At that moment, the moose slipped into the wall of willows and disappeared.
On the ride home, when Cane and his grandfather learned what had happened, they muttered kass'aq and shook their heads. Didn't Daniel know that if you thought about what you were hunting while you were hunting it, you might as well be telegraphing to the animal that you were there?
At first, Daniel had shrugged this off as Yup'ik Eskimo superstition - like having to lick your bowl clean so you wouldn't slip on ice, or eating the tails of fish to become a fast runner. But as he grew older, he learned that a word was a powerful thing. An insult didn't have to be shouted at you to make you bleed; a vow didn't have to be whispered to you to make you believe. Hold a thought in your head, and that was enough to change the actions of anyone and anything that crossed your path.

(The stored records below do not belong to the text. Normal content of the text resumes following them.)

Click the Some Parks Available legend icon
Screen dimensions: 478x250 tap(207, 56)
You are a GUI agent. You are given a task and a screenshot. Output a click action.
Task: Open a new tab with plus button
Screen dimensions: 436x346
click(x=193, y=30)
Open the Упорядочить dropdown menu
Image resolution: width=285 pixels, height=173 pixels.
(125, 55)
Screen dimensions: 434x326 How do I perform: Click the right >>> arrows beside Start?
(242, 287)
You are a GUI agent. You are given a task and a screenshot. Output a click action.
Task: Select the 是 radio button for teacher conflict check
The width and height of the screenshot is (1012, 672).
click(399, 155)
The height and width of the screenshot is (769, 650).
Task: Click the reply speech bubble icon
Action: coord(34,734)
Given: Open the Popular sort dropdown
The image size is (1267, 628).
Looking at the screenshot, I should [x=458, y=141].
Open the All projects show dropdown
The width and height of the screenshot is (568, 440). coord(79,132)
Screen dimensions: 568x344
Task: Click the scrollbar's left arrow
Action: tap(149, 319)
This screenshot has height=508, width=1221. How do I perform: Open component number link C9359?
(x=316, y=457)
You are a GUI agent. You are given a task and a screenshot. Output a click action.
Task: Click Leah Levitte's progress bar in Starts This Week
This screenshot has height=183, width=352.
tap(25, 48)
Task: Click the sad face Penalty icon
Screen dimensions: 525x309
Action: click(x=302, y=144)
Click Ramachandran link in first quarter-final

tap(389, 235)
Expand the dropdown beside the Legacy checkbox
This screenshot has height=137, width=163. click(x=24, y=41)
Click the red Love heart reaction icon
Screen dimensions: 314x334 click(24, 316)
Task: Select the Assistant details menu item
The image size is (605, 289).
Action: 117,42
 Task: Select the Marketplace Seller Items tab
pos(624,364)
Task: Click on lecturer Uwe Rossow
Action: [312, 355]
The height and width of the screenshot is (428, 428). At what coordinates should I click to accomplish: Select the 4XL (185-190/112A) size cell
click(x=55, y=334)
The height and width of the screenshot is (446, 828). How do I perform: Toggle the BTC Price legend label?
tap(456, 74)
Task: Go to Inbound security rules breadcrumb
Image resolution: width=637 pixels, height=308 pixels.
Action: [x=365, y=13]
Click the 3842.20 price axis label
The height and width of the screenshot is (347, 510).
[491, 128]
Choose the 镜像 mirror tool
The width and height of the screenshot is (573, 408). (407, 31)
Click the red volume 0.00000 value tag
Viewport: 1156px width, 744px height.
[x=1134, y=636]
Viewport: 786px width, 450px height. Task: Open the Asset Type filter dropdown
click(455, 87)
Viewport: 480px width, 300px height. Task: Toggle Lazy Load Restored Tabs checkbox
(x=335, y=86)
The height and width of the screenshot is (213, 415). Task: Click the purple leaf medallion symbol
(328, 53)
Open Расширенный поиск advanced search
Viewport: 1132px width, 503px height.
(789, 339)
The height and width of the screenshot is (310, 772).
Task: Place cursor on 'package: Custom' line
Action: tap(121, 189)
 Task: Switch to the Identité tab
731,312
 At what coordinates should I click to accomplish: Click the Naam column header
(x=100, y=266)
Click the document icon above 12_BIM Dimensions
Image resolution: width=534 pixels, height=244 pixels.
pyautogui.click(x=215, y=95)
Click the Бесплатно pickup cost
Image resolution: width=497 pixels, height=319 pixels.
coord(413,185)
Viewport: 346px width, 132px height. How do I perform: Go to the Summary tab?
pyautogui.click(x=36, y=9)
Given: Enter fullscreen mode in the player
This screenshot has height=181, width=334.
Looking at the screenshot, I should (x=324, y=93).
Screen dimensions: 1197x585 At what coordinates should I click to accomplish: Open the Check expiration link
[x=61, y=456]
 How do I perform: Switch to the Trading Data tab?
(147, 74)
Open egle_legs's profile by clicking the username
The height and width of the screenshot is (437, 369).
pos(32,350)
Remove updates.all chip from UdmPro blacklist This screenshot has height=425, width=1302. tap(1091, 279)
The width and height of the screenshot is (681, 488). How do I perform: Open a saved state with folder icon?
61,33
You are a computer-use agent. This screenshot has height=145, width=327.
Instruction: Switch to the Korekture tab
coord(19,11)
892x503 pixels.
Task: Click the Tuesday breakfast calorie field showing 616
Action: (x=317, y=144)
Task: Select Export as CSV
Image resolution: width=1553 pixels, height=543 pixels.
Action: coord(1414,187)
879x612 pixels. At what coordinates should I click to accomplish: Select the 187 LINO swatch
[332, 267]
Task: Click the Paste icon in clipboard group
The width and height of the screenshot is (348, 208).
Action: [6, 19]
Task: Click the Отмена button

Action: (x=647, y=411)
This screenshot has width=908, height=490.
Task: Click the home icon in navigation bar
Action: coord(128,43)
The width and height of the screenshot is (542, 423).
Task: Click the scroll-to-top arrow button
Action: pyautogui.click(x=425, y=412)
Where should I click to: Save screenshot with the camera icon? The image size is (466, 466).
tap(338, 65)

“If we want things to be normal,” Daniel said, “we have to act like we're already there.”
“What do you mean?”
“Maybe Trixie should go back to school.”
Laura came up on an elbow. “You must be joking.” Daniel hesitated. “Janice suggested it. It isn't much good to sit around here all day, reliving what happened.”
“She'll see him, in school.”
“There's a court order in place; Jason can't go near her. She has as much right to be there as he does.”
There was a long silence. “If she goes back,” Laura said finally, “it has to be because she wants to.” Daniel had the sudden sense that Laura was speaking not only of Trixie but also herself. It was as if Trixie's rape was a constant fall of leaves they were so busy raking away they could ignore the fact that beneath them, the ground was no longer solid. The night pressed down on Daniel. “Did you bring him here? To this bed?”
Laura's breathing caught. “No.”
“I picture him with you, and I don't even know what he looks like.”
“It was a mistake, Daniel”
“Mistakes are something that happen by accident. You didn't walk out the door one morning and fall into some guy's bed. You thought about it, for a while. You made that choice.” The truth had scorched Daniel's throat, and he found himself breathing hard.
“I made the choice to end it, too. To come back.”
“Am I supposed to thank you for that?” He flung an arm across his eyes, better to be blind.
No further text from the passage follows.